Random walk simulation of the MRI apparent diffusion coefficient in a geometrical model of the acinar tree

Abstract

Apparent diffusion coefficient (ADC) measurement in the lung using gas magnetic resonance imaging is a promising technique with potential for reflecting changes in lung microstructure. Despite some recent impressive human applications, full interpretation of ADC measures remains an elusive goal, due to a lack of detailed knowledge about the structure dependency of ADC. In an attempt to fill this gap we have performed random walk simulations in a three-dimensional geometrical model of the lung acinus, the distal alveolated sections of the lung tree accounting for approximately 90% of the total lung volume. Simulations were carried out adjusting model parameters after published morphological data for the rat peripheral airway system, which predict an ADC behavior as microstructure changes with lung inflation in partial agreement with measured ADCs at different airway pressures. The approach used to relate experimental ADCs to lung microstructural changes does not make any assumption about the cause of the changes, so it could be applied to other scenarios such as chronic obstructive pulmonary disease, lung development, etc. The work presented here predicts numerically for the first time ADC values measured in the lung from independent morphological measures of lung microstructure taken at different inflation stages during the breath cycle.

Figure 1

Three-dimensional representation of the bicylindrical coaxial alveolar duct model.
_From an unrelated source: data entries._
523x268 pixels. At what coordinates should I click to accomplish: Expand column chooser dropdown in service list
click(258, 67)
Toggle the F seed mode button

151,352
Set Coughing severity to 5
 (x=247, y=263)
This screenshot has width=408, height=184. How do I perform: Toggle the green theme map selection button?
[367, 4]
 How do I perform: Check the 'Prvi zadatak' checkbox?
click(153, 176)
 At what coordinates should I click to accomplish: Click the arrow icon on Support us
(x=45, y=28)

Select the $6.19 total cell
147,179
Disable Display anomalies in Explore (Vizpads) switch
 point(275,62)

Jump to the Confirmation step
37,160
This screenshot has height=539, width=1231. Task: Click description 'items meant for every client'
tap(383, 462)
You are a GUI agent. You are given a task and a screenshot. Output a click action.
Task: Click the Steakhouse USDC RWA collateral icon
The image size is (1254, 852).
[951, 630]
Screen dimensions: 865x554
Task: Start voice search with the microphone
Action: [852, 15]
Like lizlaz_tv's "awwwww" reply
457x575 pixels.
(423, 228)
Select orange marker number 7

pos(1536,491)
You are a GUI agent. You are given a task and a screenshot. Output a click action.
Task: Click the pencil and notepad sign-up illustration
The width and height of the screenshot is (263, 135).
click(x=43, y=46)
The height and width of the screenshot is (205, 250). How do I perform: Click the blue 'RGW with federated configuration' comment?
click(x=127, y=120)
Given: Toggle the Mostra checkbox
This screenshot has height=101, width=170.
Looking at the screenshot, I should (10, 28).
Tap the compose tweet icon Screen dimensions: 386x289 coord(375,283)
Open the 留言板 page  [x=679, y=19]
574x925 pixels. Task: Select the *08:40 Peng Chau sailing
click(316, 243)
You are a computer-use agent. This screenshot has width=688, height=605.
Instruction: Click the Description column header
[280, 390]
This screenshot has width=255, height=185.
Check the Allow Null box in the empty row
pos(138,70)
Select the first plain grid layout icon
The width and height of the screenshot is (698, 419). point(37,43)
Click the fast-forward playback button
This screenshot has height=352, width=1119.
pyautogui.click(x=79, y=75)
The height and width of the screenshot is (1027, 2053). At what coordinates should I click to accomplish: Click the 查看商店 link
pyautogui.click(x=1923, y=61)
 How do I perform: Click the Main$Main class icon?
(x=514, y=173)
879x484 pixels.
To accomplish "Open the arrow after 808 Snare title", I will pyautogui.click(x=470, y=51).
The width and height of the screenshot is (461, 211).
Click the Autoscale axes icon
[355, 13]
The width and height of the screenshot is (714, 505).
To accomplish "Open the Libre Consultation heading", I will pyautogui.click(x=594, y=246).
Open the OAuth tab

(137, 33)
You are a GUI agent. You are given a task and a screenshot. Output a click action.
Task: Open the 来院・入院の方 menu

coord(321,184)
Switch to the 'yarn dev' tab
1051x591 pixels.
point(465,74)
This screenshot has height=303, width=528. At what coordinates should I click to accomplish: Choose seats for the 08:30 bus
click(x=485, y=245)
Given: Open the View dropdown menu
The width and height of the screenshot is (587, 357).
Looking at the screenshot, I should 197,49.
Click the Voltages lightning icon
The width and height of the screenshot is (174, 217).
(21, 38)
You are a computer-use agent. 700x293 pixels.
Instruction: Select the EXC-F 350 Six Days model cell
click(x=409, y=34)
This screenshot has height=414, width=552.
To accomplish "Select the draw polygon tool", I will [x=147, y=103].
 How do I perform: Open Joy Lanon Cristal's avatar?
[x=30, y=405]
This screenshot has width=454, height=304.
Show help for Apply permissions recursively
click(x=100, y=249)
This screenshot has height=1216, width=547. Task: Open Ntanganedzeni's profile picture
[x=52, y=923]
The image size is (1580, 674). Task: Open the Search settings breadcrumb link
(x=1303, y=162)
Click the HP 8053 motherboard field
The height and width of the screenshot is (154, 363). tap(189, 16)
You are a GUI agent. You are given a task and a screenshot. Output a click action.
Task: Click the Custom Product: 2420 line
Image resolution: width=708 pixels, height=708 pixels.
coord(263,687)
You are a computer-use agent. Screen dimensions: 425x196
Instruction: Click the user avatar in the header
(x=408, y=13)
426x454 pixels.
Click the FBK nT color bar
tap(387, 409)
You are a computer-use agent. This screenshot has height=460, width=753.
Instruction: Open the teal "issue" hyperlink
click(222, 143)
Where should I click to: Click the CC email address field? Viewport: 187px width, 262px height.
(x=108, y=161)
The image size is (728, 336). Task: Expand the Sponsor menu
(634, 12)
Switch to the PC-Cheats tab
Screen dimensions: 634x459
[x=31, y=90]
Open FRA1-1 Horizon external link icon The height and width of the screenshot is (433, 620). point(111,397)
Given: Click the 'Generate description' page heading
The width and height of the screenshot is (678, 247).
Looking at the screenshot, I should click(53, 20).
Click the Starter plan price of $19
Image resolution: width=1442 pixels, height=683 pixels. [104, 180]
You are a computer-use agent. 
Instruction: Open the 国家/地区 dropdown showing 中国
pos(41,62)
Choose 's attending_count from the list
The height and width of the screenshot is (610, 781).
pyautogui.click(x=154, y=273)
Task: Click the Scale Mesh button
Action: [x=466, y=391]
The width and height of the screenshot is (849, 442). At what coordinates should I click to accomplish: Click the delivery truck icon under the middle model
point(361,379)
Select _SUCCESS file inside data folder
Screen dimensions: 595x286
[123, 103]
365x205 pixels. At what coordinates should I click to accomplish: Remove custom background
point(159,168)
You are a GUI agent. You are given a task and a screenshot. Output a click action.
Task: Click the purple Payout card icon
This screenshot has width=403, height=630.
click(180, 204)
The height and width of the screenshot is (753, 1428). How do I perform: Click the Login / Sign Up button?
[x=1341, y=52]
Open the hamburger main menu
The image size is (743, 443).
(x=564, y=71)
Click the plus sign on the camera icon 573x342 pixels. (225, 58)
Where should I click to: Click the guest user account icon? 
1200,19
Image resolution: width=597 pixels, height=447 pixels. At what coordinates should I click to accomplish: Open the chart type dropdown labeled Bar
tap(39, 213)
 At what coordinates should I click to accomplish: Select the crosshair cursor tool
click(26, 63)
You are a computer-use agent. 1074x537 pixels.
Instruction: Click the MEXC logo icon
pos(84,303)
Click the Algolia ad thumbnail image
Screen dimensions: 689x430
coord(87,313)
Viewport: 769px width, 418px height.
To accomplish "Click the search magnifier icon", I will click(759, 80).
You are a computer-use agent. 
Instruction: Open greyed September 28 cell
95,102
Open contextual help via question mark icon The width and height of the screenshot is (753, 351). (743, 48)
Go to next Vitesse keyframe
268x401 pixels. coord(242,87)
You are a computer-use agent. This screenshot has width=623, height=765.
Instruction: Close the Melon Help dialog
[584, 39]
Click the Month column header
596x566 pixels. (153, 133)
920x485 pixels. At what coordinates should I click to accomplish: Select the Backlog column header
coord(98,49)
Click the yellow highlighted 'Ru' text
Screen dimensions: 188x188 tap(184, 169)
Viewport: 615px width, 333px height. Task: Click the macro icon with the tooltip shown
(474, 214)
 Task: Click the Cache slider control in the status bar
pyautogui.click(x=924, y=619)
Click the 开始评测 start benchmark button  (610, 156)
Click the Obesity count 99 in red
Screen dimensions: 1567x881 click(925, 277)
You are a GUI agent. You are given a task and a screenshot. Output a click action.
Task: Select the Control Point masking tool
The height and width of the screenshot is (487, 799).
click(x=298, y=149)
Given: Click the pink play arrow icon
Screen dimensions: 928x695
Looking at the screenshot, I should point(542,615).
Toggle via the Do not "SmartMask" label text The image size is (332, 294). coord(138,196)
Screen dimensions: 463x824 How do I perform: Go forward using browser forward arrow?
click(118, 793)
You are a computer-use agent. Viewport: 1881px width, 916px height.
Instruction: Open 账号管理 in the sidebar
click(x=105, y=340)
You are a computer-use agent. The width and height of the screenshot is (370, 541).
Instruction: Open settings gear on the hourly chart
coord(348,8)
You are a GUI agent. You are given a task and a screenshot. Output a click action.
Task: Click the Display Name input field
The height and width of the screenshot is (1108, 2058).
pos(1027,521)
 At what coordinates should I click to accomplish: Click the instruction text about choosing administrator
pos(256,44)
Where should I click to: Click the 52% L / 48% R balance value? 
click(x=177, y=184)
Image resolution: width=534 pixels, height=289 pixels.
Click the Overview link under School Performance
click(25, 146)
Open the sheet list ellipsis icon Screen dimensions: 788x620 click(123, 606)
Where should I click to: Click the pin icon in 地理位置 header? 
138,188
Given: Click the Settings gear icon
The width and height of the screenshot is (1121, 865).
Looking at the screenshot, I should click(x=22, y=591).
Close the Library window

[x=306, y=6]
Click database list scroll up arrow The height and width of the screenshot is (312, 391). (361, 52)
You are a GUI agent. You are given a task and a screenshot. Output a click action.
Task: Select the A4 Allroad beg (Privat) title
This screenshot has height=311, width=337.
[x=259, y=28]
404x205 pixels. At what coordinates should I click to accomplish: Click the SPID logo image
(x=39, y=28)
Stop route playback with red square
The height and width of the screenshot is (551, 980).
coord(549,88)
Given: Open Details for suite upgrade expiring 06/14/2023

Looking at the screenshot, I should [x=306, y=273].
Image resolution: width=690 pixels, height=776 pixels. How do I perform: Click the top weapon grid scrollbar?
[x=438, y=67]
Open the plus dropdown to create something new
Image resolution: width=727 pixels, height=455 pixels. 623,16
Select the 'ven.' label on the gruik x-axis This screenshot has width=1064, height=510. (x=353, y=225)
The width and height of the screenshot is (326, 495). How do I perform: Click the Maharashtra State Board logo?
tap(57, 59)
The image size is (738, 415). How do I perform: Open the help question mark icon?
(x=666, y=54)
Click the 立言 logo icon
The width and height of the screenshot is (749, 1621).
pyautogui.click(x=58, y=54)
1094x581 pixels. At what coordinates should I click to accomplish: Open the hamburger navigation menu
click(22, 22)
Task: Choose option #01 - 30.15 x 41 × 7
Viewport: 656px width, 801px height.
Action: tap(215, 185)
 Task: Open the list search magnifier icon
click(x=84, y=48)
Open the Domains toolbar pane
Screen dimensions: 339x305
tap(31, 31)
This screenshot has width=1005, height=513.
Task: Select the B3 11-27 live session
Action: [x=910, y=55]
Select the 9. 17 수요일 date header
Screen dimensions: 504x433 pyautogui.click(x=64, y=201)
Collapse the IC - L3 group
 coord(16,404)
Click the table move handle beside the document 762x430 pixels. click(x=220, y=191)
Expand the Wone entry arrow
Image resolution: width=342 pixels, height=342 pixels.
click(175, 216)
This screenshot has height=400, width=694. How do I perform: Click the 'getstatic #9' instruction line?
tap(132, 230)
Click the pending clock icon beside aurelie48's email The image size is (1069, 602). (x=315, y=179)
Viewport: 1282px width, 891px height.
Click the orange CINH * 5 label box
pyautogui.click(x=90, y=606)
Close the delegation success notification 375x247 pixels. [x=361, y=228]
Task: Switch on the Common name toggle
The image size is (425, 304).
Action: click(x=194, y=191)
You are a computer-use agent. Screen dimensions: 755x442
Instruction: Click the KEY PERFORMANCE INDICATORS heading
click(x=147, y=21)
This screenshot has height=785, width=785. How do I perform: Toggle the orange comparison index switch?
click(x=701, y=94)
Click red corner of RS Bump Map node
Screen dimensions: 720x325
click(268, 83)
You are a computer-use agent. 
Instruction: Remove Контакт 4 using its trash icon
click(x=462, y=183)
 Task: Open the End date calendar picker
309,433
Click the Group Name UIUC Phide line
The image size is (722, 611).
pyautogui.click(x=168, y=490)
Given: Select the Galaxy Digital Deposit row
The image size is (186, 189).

This model requires several independent parameters to be fully characterized: inner and outer radii, length, number of sections in the axial and angular direction, and at least one parameter determining alveolar mouth size. (a) Whole duct. (b) Axial cut allowing us to see the interior of the structure.

Figure 2

Three-dimensional representation of the acinar tree model. Each duct between two nodes corresponds to the bicylindrical coaxial alveolar duct model with inner radius, an outer radius, and length computed for each generation multiplying the values of the previous generation by three constant factors, one for each of the parameters. Bifurcation probability can be constant during a number of initial generations and then decrease geometrically until bifurcation stops spontaneously. The angle between siblings is 80° and the bifurcation plane at each node is rotated 90° with respect to the previous bifurcation plane, where the parent node and its sibling are located.

Figure 3

Scheme of a bifurcation in the acinar tree. Alveolar mouths have not been represented, in order to keep the drawing as clear as possible.

Figure 4

Exponential fit of the signal attenuation values for the simulation of the pure ³He ADC measurement with free diffusion coefficients 1.4 and 1.91 cm²/s, and a bipolar sinusoidal gradient of duration 1.5 ms in the acinar tree model adjusted to reproduce 70% total lung capacity.

Figure 5

Simulation results at different pressures compared to ADC measurements in the rat lung. The points corresponding to the simulations are shown with a bar covering the ADC values obtained from several simulations in the 1.4–1.9 cm²/s range of the free diffusion coefficient. The extremes of this range correspond to 25%Air + ³He (1.4) and pure helium (1.91). The random error of the ADC simulation is described in Convergence of the Simulations. ADC measurements are reported as the average of measures carried out on six different animals, with the standard deviations represented with error bars.